As noted above with respect to the generalized system of FIG. 1, in certain embodiments the X-ray detecting array 42 of the system of FIG. 2 or the gamma ray detector 52 of the system of FIG. 3 may be configured so as to be anode-illuminated in which an anode electrode is disposed on a surface of the detector facing the source of emission of the X-rays (FIG. 2) or gamma rays (FIG. 3). In accordance with aspects of the present disclosure, the X-ray detecting array 42 or gamma ray detector 52 (generalized as detector 12) may be constructed so as to include structured anodes used in conjunctions with focus grids, as discussed herein, to improve the observed or measured signal at each anode.

To facilitate explanation, and turning to FIG. 4, a conventional implementation of a detector panel that does not include a focus grid is depicted in cross section. In this example, the detector panel includes anode electrodes (i.e., pixel electrodes) 72 on a surface facing the source of radiation 76 (e.g., X-rays or gamma rays). A guard ring 80 is also present and both the guard ring 80 and the anode electrodes 72 are connected to ground. Also present in the conventional detector is a common cathode electrode 74 held at a common voltage V1 (e.g., between −500 V to −2,000 V, such as −1,000 V). When in use, a uniform electric field, denoted by field lines 70, is present. In the depicted example, when radiation 76 is absorbed (denoted at site 78) by a sensor material (i.e., direct conversion material 82) disposed between the anodes 72 and cathode 74, this interaction creates electrons (e) and holes (10. Depending on the implementation, the direct conversion material 82 may be based on cadmium telluride (CdTe), cadmium zinc telluride (CZT or CdZnTe), or any other suitable direct conversion radiation sensing material (such as gallium arsenide, mercury iodine, and so forth).

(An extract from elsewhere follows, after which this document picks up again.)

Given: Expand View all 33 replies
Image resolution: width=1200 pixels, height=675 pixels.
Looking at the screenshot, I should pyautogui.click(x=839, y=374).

The electrons migrate toward the anode electrodes 72 while the holes (h+) migrate toward the common cathode 74. The electrons move faster and may be the only species measured in the timescale of the shaper circuit when the electric field is uniform, as shown in FIG. 4. That is, in such an implementation, the holes are not recorded. This electron-hole asymmetry creates a signal dependence on the depth-of-interaction such that radiation interaction events occurring closer to the anode 72 yield a smaller signal than events absorbed deeper into the direct conversion material 82.

Furthermore, in the conventional detector implementation depicted in FIG. 4, because the electric field 70 is relatively uniform in the direct conversion material 82, the electrons may drift to multiple pixels (i.e., anode electrodes 72) and create a smaller signal on any one anode 72. This charge sharing effect creates an error in the photon counting number and the energy spectrum measurement. Therefore, in a conventional anode-illuminated implementation, issues may arise related to one or both of depth-of-interaction signal dependence and charge sharing.

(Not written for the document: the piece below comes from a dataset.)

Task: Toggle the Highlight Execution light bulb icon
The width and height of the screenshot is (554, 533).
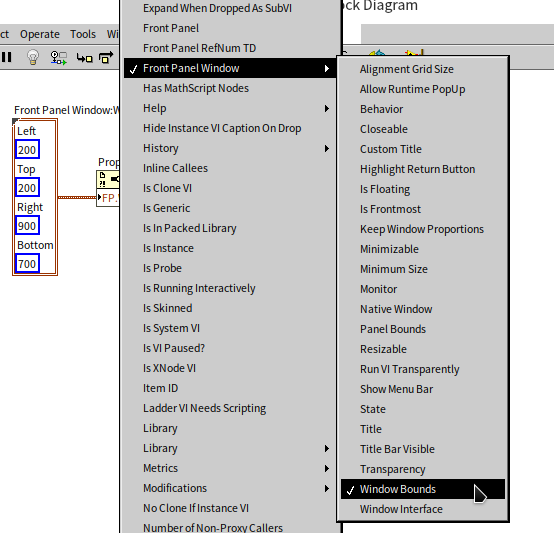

Turning to FIGS. 5 and 6, an implementation of a detector 12 in accordance with a present disclosure is depicted. In accordance with the depicted embodiment, a detector 12 or portion of such a detector 12 may include a plurality of anode electrodes 72 and a common cathode electrode 74 disposed on opposing faces of a non-conducting direct conversion material 82. The cathode electrode 74 can be voltage biased from −500 V to −2,000 V relative to the integrator input, discussed below. A metalized guard ring 80 may also be present to reduce or eliminate leakage current through the side wall. Typically the guard ring 80 is at ground potential (i.e., anode potential).

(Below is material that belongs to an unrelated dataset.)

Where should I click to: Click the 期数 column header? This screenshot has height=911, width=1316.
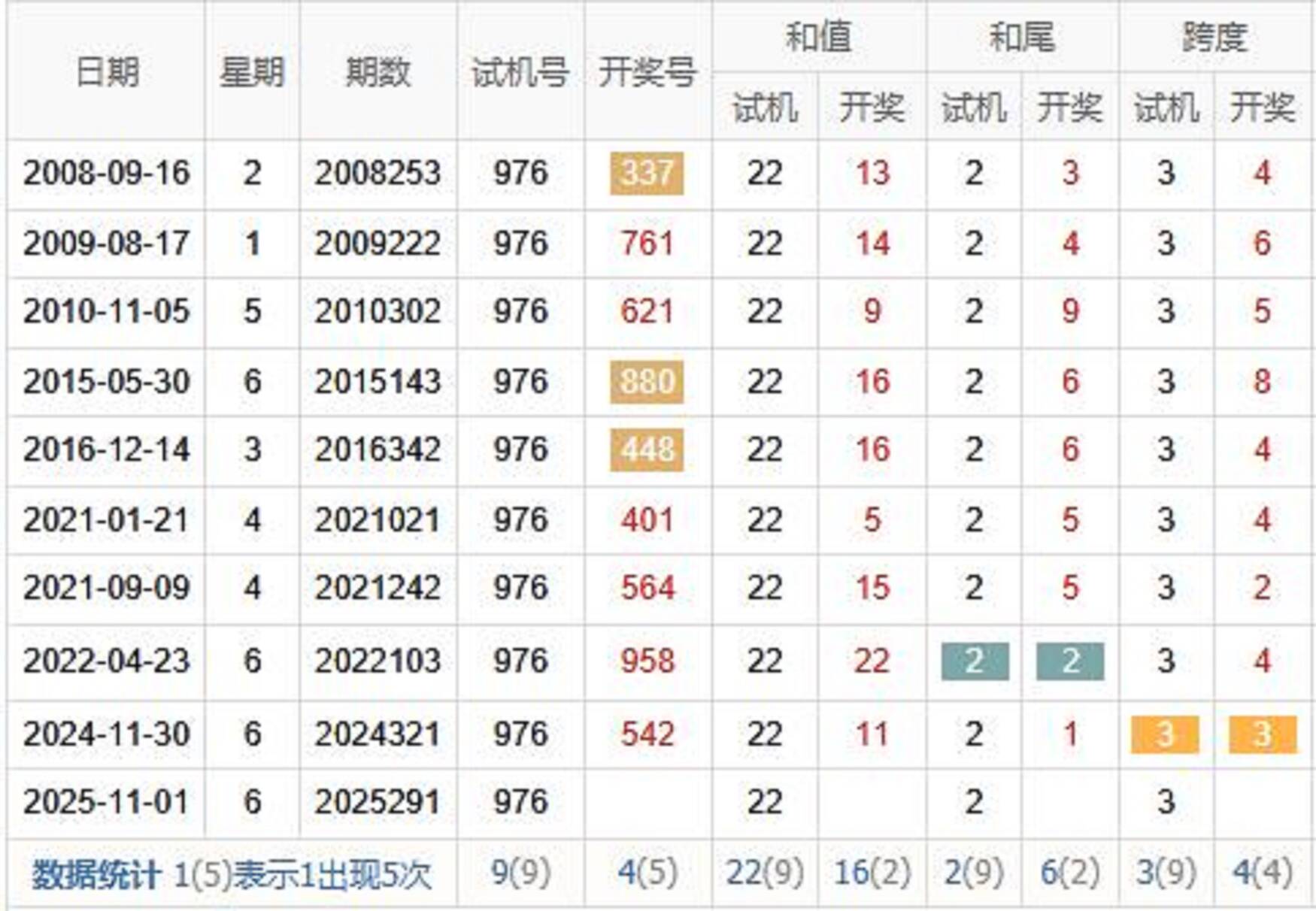click(x=378, y=72)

In the depicted embodiment, the each anode electrode 74 is in communication with an integrator 90, one of which is depicted for reference. The charge signal received at the integrator 90 is representative of incident X-ray energy. In one implementation, the integrator 90 is an integrator charge-to-voltage transimpedance amplifier, such as may be used in a photon counting circuit. The detector package may also include various structural features used in the readout of the detector elements, such as a flex or ridged circuit interconnect structure 92 or circuit board used to connect the various data collection structures and functionalities of the detector panel. For example, the interconnect structure 92 may connect the anode electrodes 72 with a downstream application-specific integrated circuit (ASIC), such as a readout ASIC 94, which may include features such as the integrators 90 or other signal readout and/or amplification structures.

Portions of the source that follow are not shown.